This Boston Holocaust survivor offers a warning: It starts slowly

The World

A photo exhibit on Boston Common in Boston, Massachusetts is both weather-proof and, for passersby, like Natalie Gudel, unexpected. The faces of some 70 Holocaust survivors are stretched across massive mesh frames lining the walkway.

“I was just walking through, I had no idea what it was and someone in front of us mentioned that it was Holocaust survivors,” said 27-year-old Gudel. “To me, as a millennial, it seemed like this happened so long ago, remembering that people are still alive from when it took place. They’re survivors and it's impactful.”

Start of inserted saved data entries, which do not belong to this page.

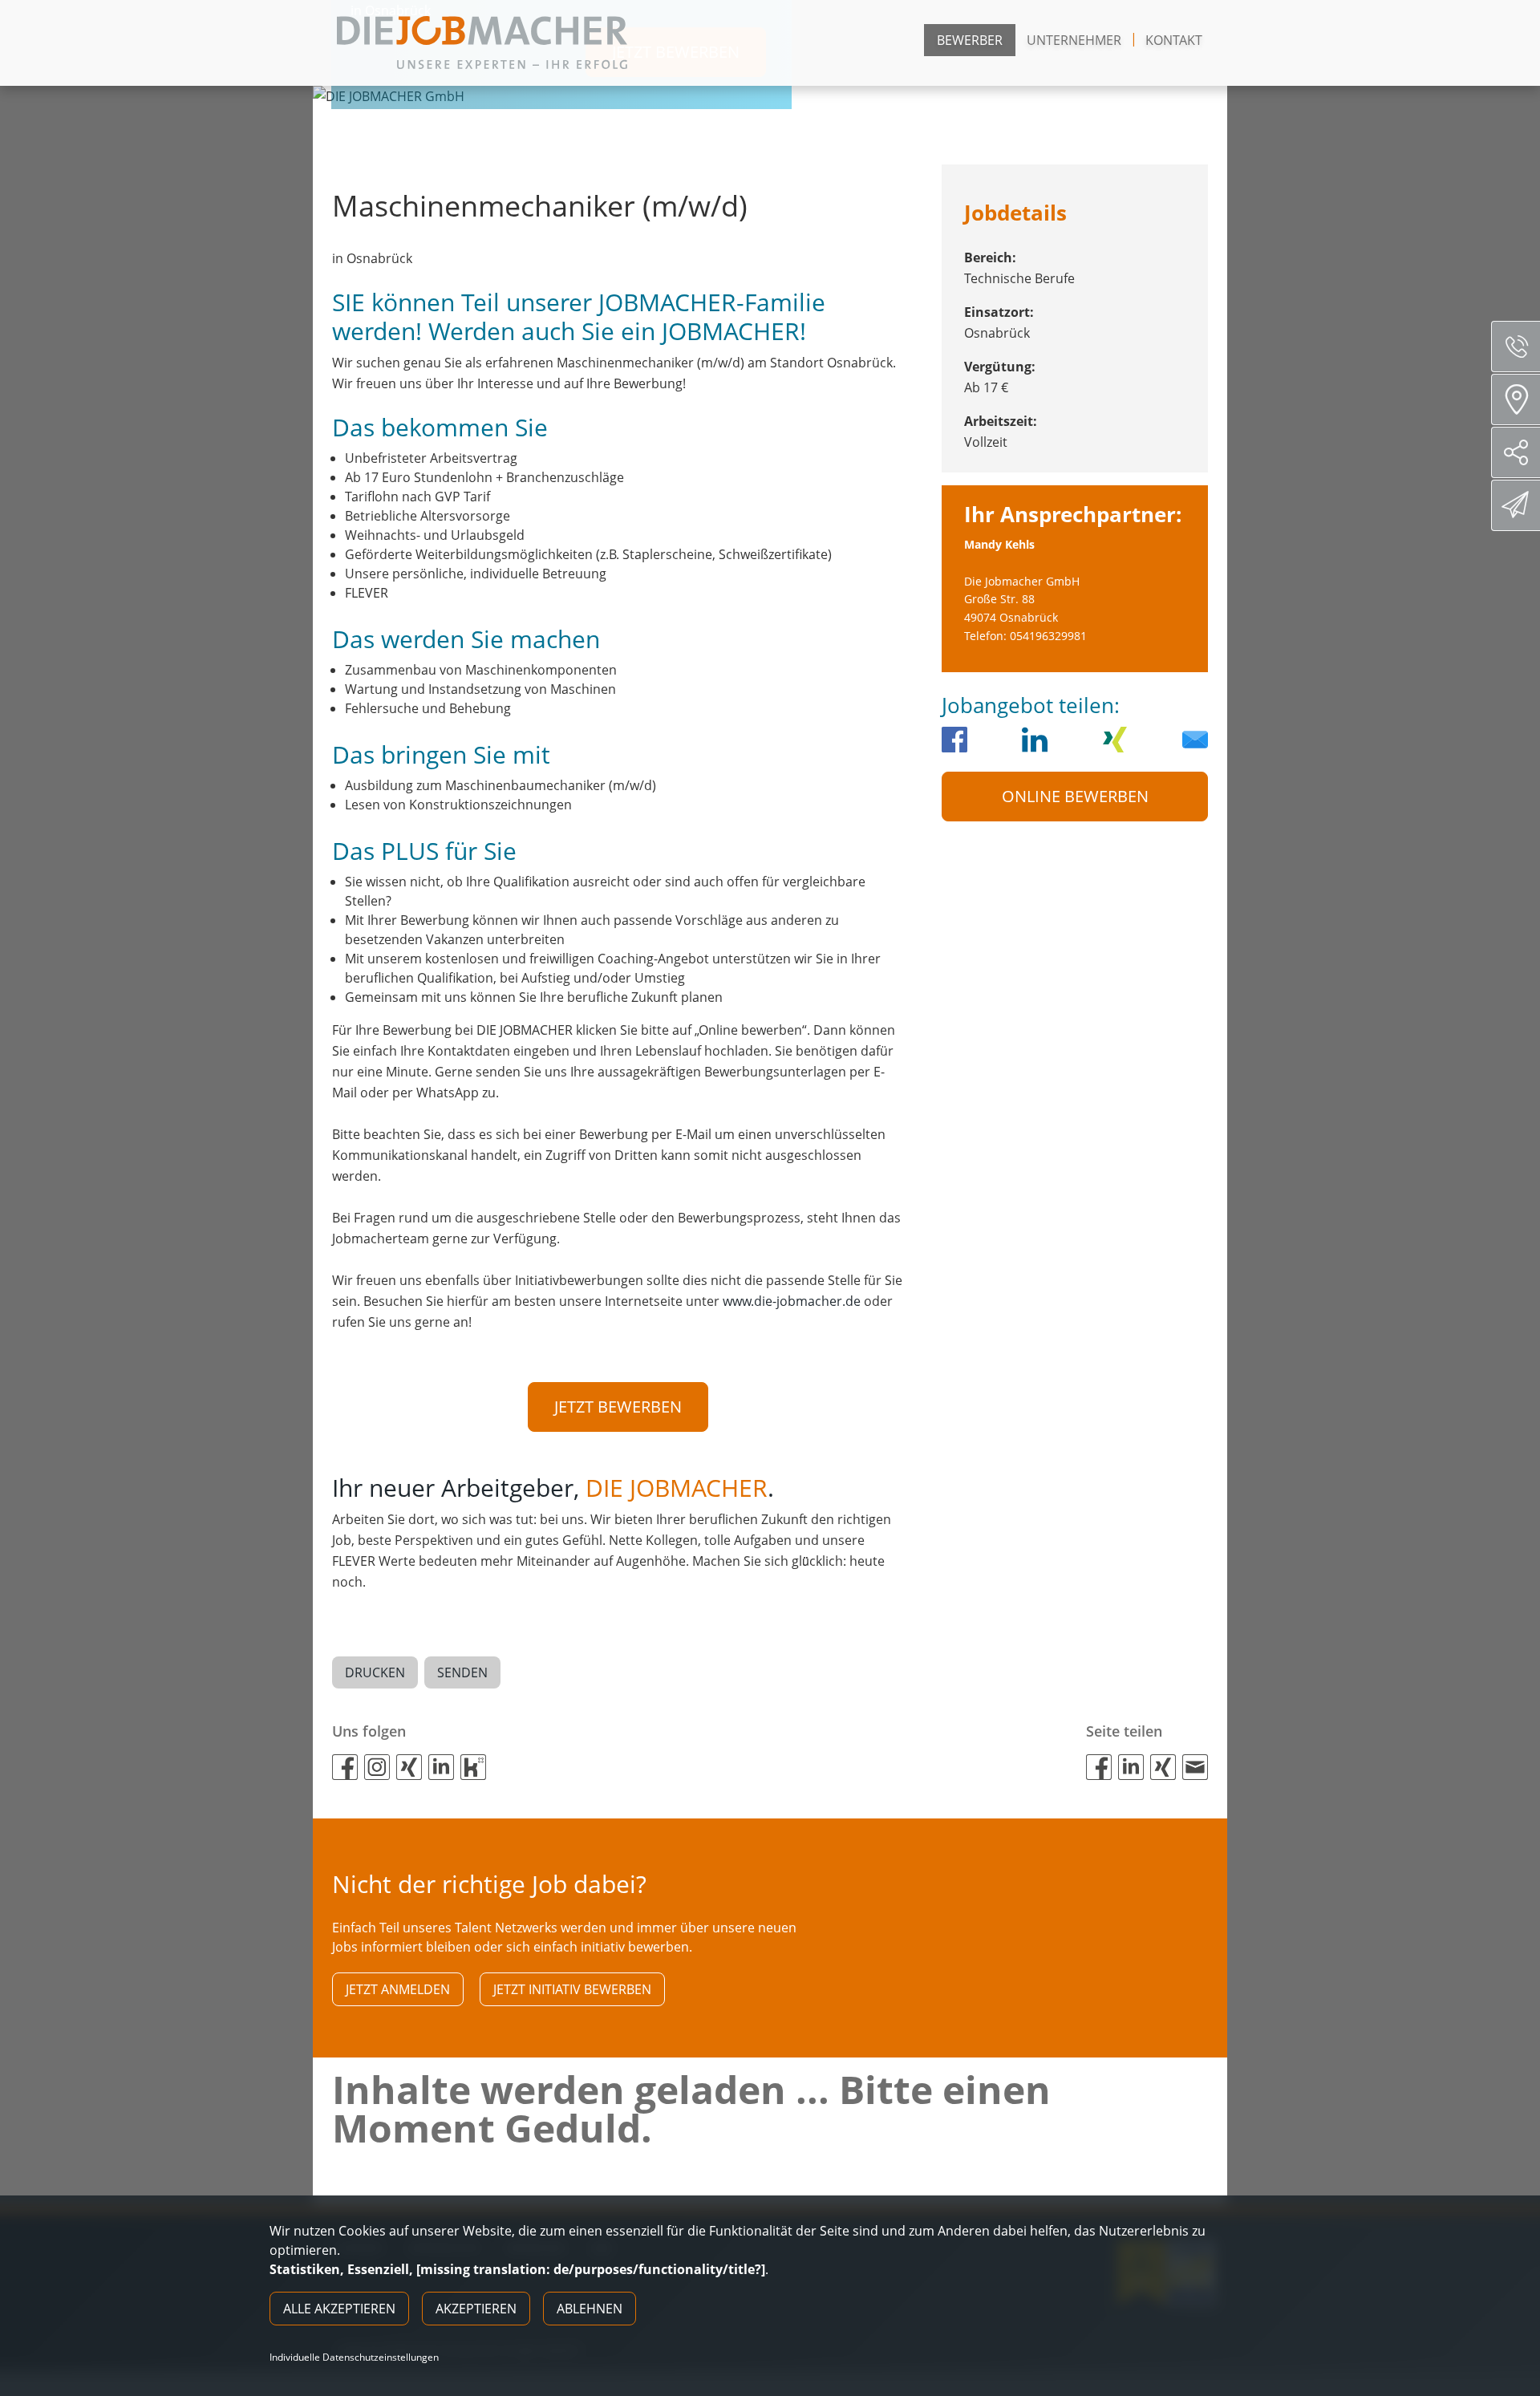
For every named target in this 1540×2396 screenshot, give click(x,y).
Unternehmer (1074, 40)
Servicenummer (1515, 346)
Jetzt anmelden (398, 1989)
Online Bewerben (1075, 796)
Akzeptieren (476, 2308)
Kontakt (1173, 40)
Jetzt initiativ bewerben (572, 1989)
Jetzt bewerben (618, 1406)
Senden (462, 1672)
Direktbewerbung (1515, 505)
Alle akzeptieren (339, 2308)
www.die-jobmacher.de (792, 1301)
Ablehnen (589, 2308)
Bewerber (970, 40)
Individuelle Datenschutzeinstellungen (354, 2357)
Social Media (1515, 452)
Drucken (375, 1672)
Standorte (1515, 399)
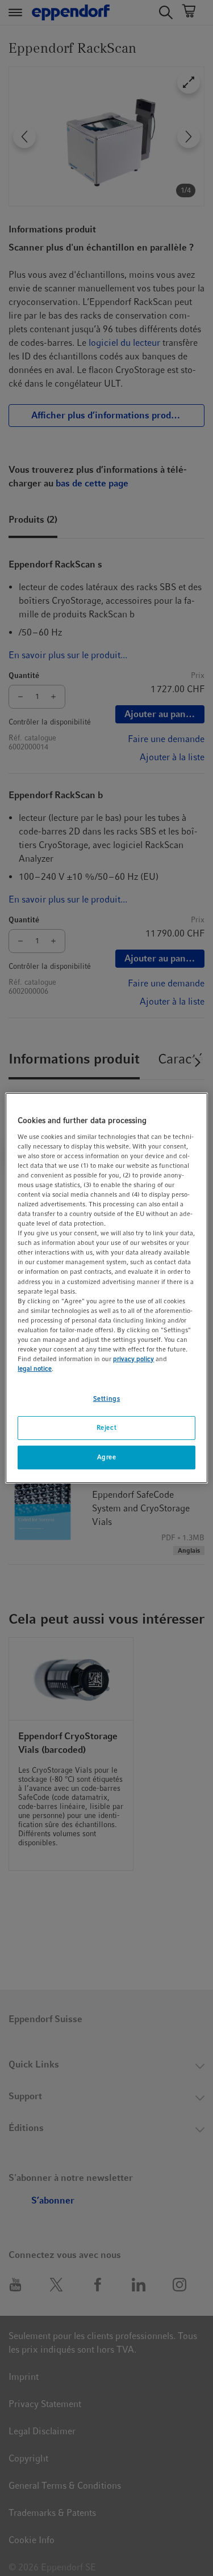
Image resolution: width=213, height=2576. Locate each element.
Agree (106, 1457)
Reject (106, 1427)
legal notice (35, 1368)
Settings (106, 1399)
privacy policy (133, 1359)
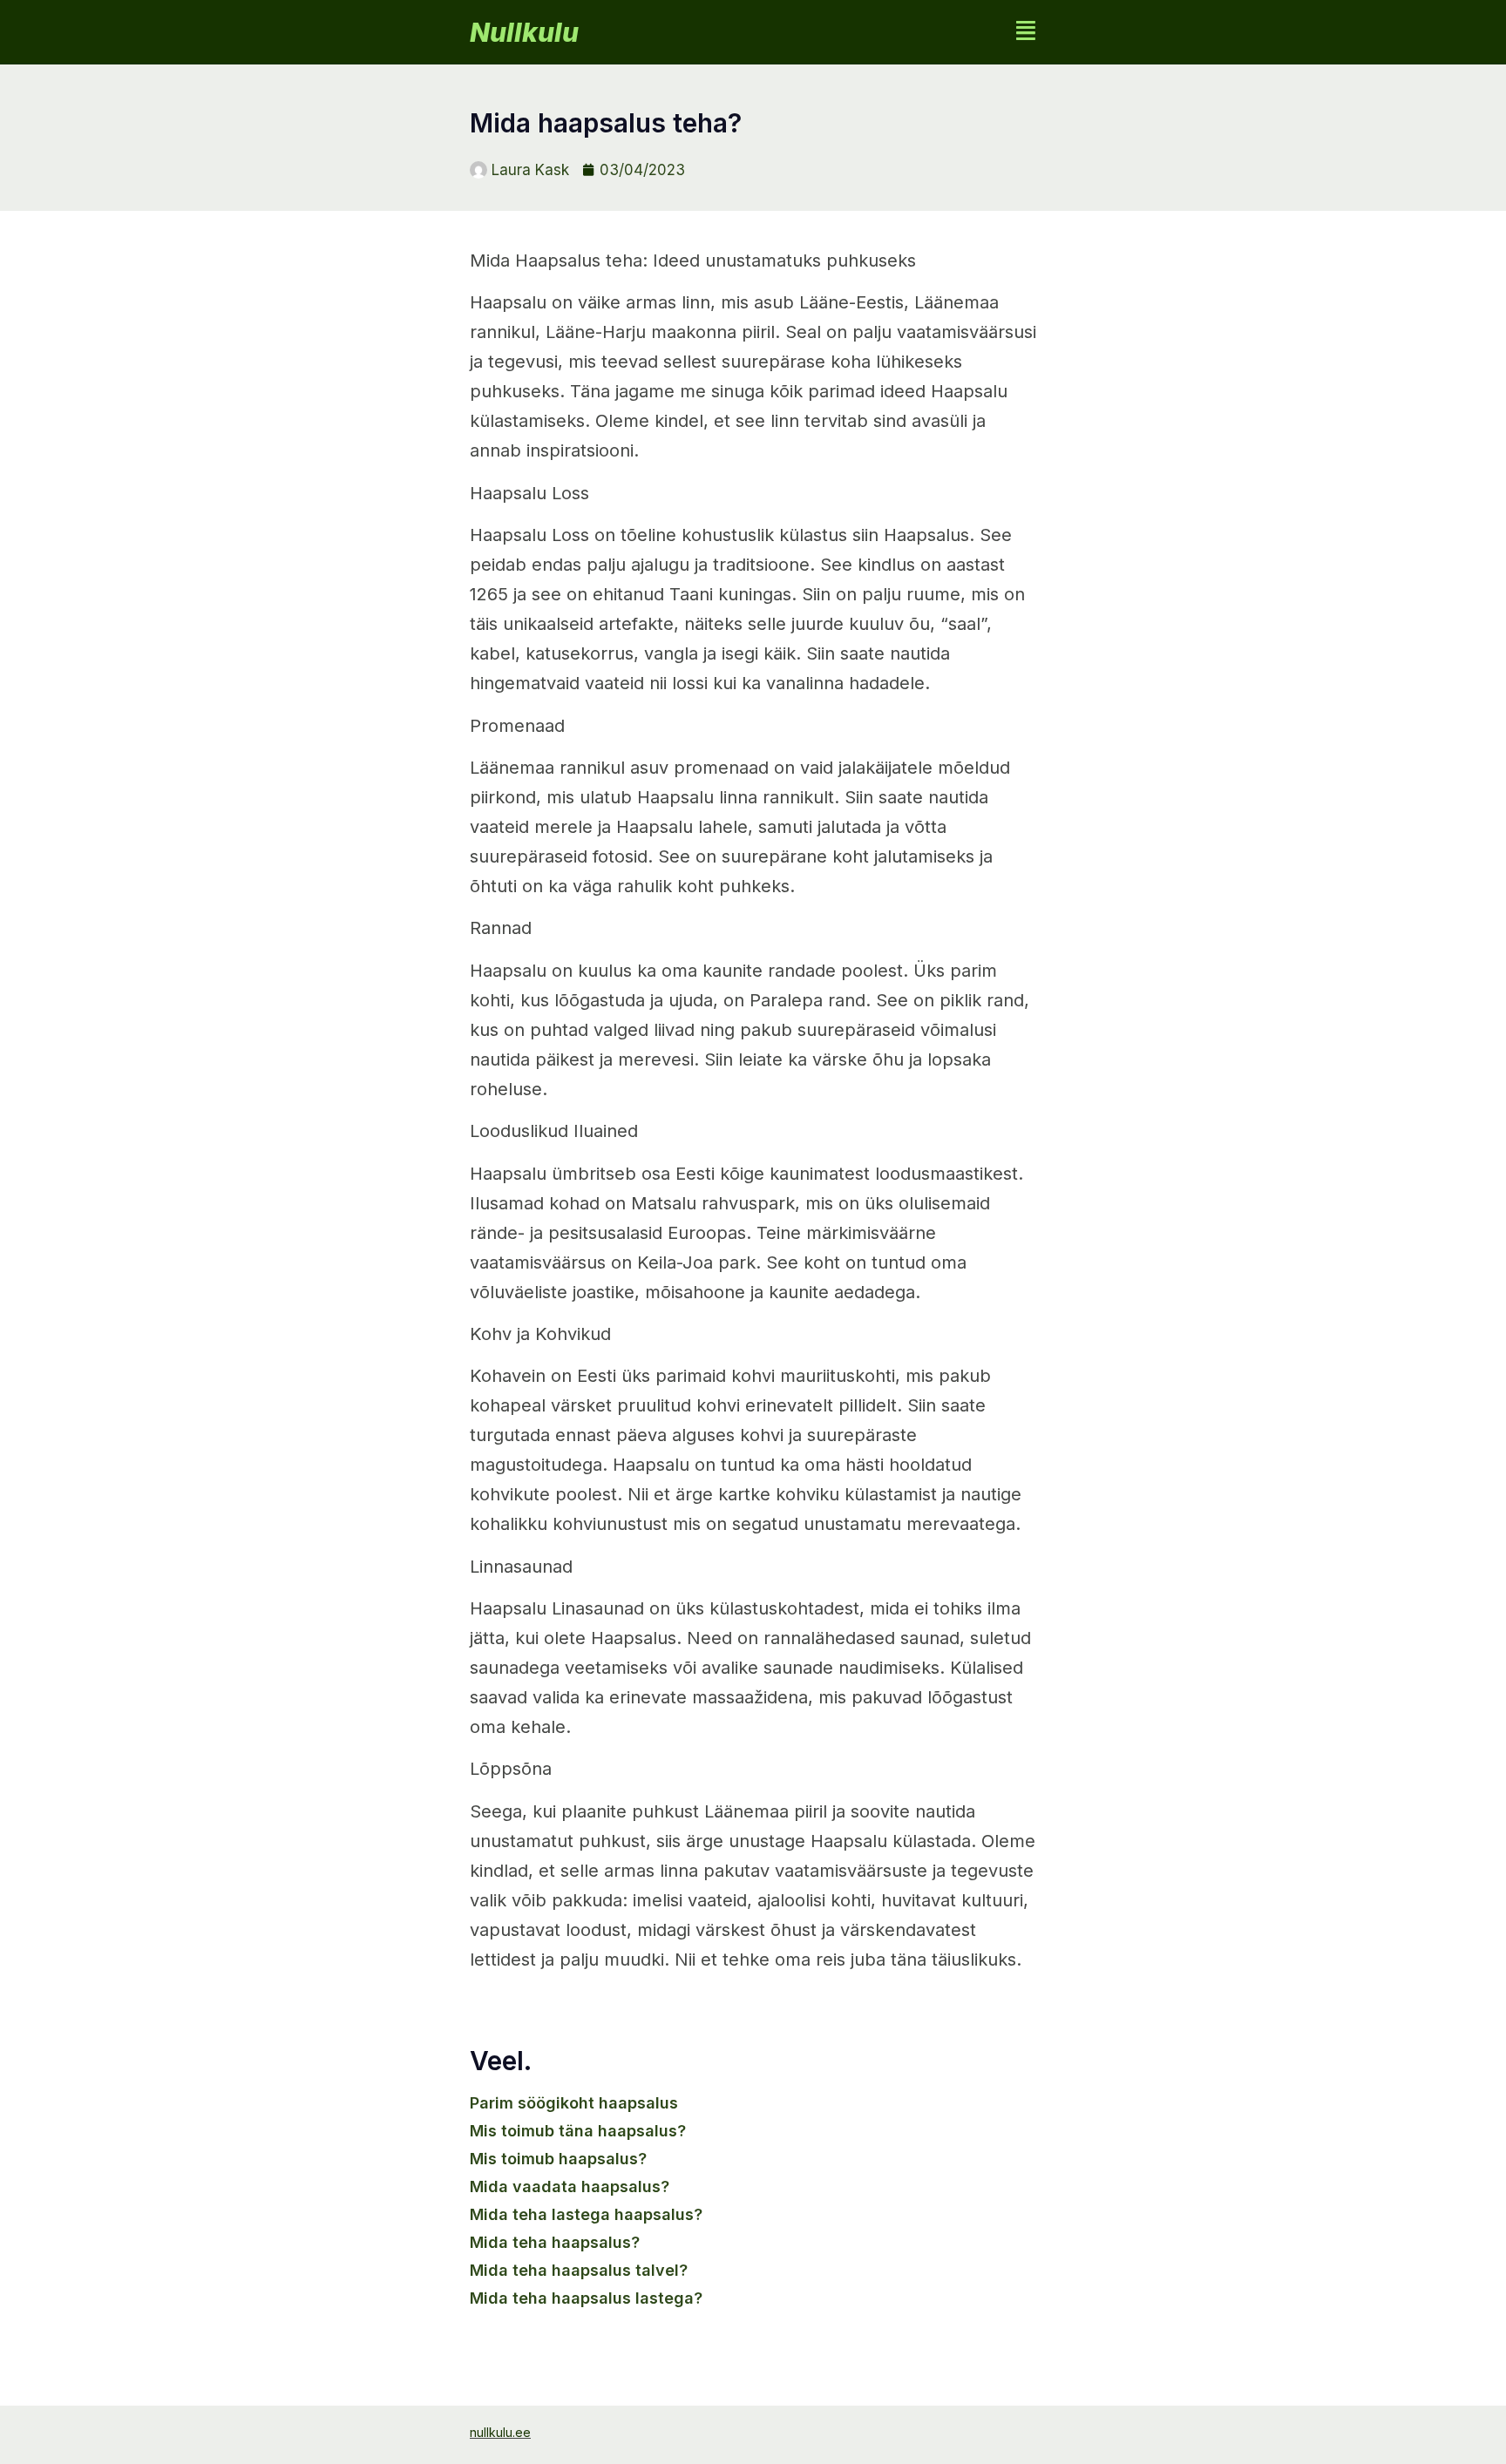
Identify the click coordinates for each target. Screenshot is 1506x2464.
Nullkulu (524, 32)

Related: One day, there won't be any more Holocaust survivors. This museum is racing to preserve their stories.

The larger than life portraits have been on display at the Boston Common for two weeks, but have become especially relevant in the wake of the deadly synagogue shootings in Pittsburgh.

“Maybe we haven’t learned our lesson and I think we start forgetting it,” said Mirko Malik, project manager for exhibit called “Lest We Forget."

Artist Luigi Toscano debuted the installation three years in his hometown of Mannheim, Germany, to commemorate the 70th anniversary of the end of World War Two. Since then, it has traveled the world, and at each stop Toscano takes portraits of local Holocaust survivors and adds to the display.

Related: For over 90 years, this Holocaust survivor's art has kept him alive

For the Boston exhibit, Tania Lefman was among nine people Toscano photographed.

“When I looked at my picture I kind of fell back. I said, 'my god, look at all the wrinkles,'” said Lefman with a laugh, “because it’s a close up and you can see every expression.” Lefman is from Poland and, at age 89, remembers vividly when the Nazi’s invaded in 1941.

“When I think about it, it gives me the chills almost, what I endured in my life,” she said. “I hid underground, in a shallow grave almost, for two and a half years,” she recalled. “It was beyond description, I mean the hunger, the cold, all that.”

Related: This POW kept a secret diary that showed daily life in a concentration camp

After the war, she and her husband built a life — and a family — in the United States. It was possible, she says, because of something fundamental to this country: a sense that people are equal. She hopes when passersby see her picture they will consider not just history but how it can repeat.

She points not only to the shootings inside the Pittsburgh synagogue, but also the 2017 “Unite The Right” rally in Charlottesville, Virginia, in which organizers chanted the words “Jews will not replace us”.

“Look what the nationalists, they come out with the neo-Nazi’s and all that,” she said. “Would you ever believe that our country would have open demonstrations like that? I couldn’t believe it would happen ever. But, you see, it can happen anywhere and it starts slowly.”

The “Lest We Forget” exhibit will be on the Boston Common until Nov. 10.